Among Children and Teens, Prevalence of Obesity is About 17 Percent
The examination of obesity among U.S. children and adolescents (birth through 19 years of age) included a representative sample (n = 4,111 [1,376 non-Hispanic white, 792 non-Hispanic black, and 1,660 Hispanic]) with measured heights and weights from NHANES 2009-2010. Among the measures analyzed were the prevalence of high weight-for-recumbent length (95th percentile or greater on the growth charts) among infants and toddlers from birth to 2 years of age and obesity (BMI 95th percentile or greater of the BMI-for-age growth charts) among children and adolescents ages 2 through 19 years. There were analyses of trends in obesity by sex and race/ethnicity, and analyses of trends in BMI within sex-specific age groups for 6 survey periods (every 2 years) from 1999 to 2010.
The researchers found that among children and adolescents ages 2 through 19 years, 16.9 percent were obese in 2009-2010 and 31.8 percent were either overweight or obese. The prevalence of obesity among males (18.6 percent) was significantly higher than among females (15.0 percent). There was no difference in obesity prevalence among males or females between 2007-2008 and 2009-2010, but there was a significant increase in prevalence between 1999-2000 and 2009-2010 (per 2-year survey cycle) in male children and adolescents but not in females. “Significant differences in obesity prevalence by race/ethnicity were found.
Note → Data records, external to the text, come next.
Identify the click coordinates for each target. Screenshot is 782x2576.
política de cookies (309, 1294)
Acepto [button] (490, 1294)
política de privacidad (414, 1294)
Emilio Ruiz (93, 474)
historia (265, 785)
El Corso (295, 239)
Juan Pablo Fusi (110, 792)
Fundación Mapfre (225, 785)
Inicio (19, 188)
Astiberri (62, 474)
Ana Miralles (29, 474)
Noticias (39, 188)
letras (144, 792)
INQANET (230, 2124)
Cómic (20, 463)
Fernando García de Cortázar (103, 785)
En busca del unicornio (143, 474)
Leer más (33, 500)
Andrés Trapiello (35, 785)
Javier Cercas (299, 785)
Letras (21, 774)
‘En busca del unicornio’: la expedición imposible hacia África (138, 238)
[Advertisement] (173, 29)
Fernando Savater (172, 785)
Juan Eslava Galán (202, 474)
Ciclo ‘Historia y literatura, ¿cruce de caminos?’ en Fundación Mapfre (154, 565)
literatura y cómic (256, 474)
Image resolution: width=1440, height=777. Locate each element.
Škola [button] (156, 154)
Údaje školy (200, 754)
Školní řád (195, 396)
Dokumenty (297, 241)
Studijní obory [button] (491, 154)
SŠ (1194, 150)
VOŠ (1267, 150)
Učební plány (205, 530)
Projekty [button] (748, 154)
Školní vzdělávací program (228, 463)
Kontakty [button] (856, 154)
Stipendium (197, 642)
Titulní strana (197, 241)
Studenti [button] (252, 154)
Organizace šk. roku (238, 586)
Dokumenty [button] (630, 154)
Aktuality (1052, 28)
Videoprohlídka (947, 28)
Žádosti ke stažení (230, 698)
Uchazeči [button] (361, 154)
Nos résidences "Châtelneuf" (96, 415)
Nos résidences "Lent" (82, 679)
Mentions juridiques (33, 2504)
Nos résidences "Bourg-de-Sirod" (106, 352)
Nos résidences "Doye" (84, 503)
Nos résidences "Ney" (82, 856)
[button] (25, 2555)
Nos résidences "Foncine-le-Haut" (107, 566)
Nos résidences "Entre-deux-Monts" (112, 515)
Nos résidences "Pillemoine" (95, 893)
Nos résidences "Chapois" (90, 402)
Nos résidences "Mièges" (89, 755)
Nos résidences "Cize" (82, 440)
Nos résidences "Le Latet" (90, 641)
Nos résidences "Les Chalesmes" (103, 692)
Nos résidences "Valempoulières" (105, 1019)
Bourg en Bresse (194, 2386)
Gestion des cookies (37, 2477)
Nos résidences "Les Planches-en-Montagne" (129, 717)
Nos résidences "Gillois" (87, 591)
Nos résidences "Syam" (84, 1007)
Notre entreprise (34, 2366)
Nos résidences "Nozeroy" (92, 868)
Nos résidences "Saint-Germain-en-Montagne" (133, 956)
In 2009-2010, 21.2 percent of Hispanic children and adolescents and 24.3 percent of non-Hispanic black children and adolescents were obese compared with 14.0 percent of non-Hispanic white children and adolescents.”
The prevalence of high weight-for-recumbent length among infants and toddlers was 9.7 percent in 2009-2010. The prevalence did not change between 1999-2000 and 2009-2010. When the data from these time periods were analyzed together, there were significant differences by race/ethnicity, with Mexican Americans being significantly more likely to have high weight-for-recumbent length than non-Hispanic whites.
The authors also found that there was a significant increase in BMI among adolescent males ages 12 through 19 years but not among any other age group or among females.
“Many efforts both at the national level and at state and local levels focus on reducing childhood obesity. Yet results from NHANES indicate that the prevalence of childhood obesity in the United States remains unchanged at approximately 17 percent; although increases in obesity prevalence may he occurring among males,” the researchers write.